Things have changed in the world of Death Vessel. For one, lead singer and, in essence, the band Joel Thibodeau has come out with a new album on Sub Pop entitled Nothing Is Precious Enough For Us. Secondly, he's greatly changed his live show. Two years ago, while touring for 2005's Stay Close, Thibodeau performed solo with his acoustic guitar. On this tour, he's accompanied by Micah Blue Smaldone on stand up bass as well as a drummer and banjo player. Overall, it's a more energetic and plugged in affair and no doubt it's also more accessible to many. Though some of the fragility is still there, it's overall much less delicate and personal sounding due to it's increased size and fullness of sound.

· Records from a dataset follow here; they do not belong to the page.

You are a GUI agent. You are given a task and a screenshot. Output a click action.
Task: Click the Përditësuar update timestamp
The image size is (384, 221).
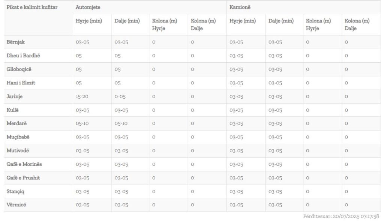pyautogui.click(x=341, y=216)
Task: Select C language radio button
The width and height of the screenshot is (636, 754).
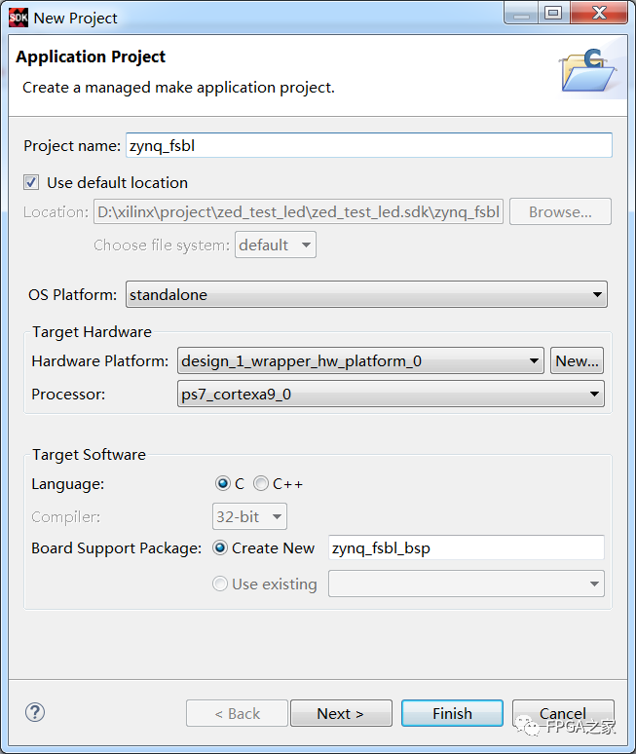Action: (x=223, y=483)
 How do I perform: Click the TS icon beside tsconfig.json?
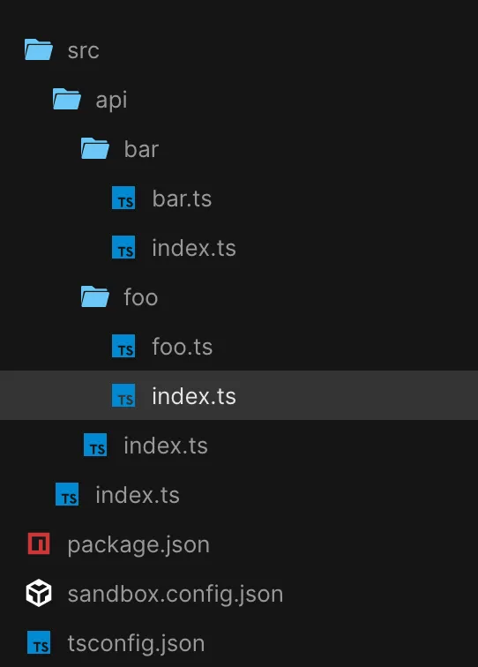39,642
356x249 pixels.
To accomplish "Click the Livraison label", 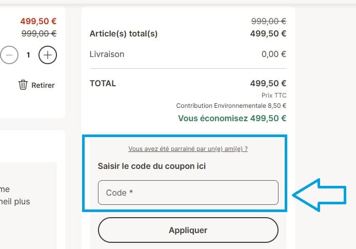I will coord(107,54).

For those unfamiliar with Death Vessel or the work of Joel Thibodeau (who was previously in String Builder), the most distinctive thing to mention about the folk pop sound is the vocals. Thibodeau doesn't sing in a falsetto but in a really sharp tenor that grabs you nonetheless. It's a bit feminine in the sense that if you had to guess if a woman or a man was singing while listening to the albums, it would be a difficult choice. For me, this is what makes the music really engaging.
Though Thibodeau is based in Brooklyn, he was born in Berlin and spent a great deal of time around various cities in the Northeast. He and Micah Blue Smaldone, who played stand up bass and also opened Saturday night, also shared a hometown in Maine. The pair seemed to work well together during his set as well and there are similarities in terms of the intricacy of the musicianship and the personal lyrics. Although, I wish that Smaldone's back up vocals had been used more prominently.
Micah Blue Smaldone, formerly of The Pinkerton Thugs is in quite a different place musically than he was back in the punk years. It's a transformation, in fact, that recalls John K. Sampson's move from Propagandhi to the Weakerthans, especially the early period of the band. Basically, it's a move from punk to a more intimate folk. Micah Blue Smaldone may not have as much of a distinctive voice as Thibodeau but it is just as lovely. Smaldone's vocals felt reminiscent of Art Garfunkel, only about an octave lower. Still, the same softness and vibrato especially with held notes created a real nostalgia in me while listening. And similar to the Weakerthans writing about their hometown of Winnipeg, Smaldone wrote and sang a song about his hometown of Maine that was personal and even, as he admitted, difficult to get through. But, of course, that's sometimes what makes the very best songs.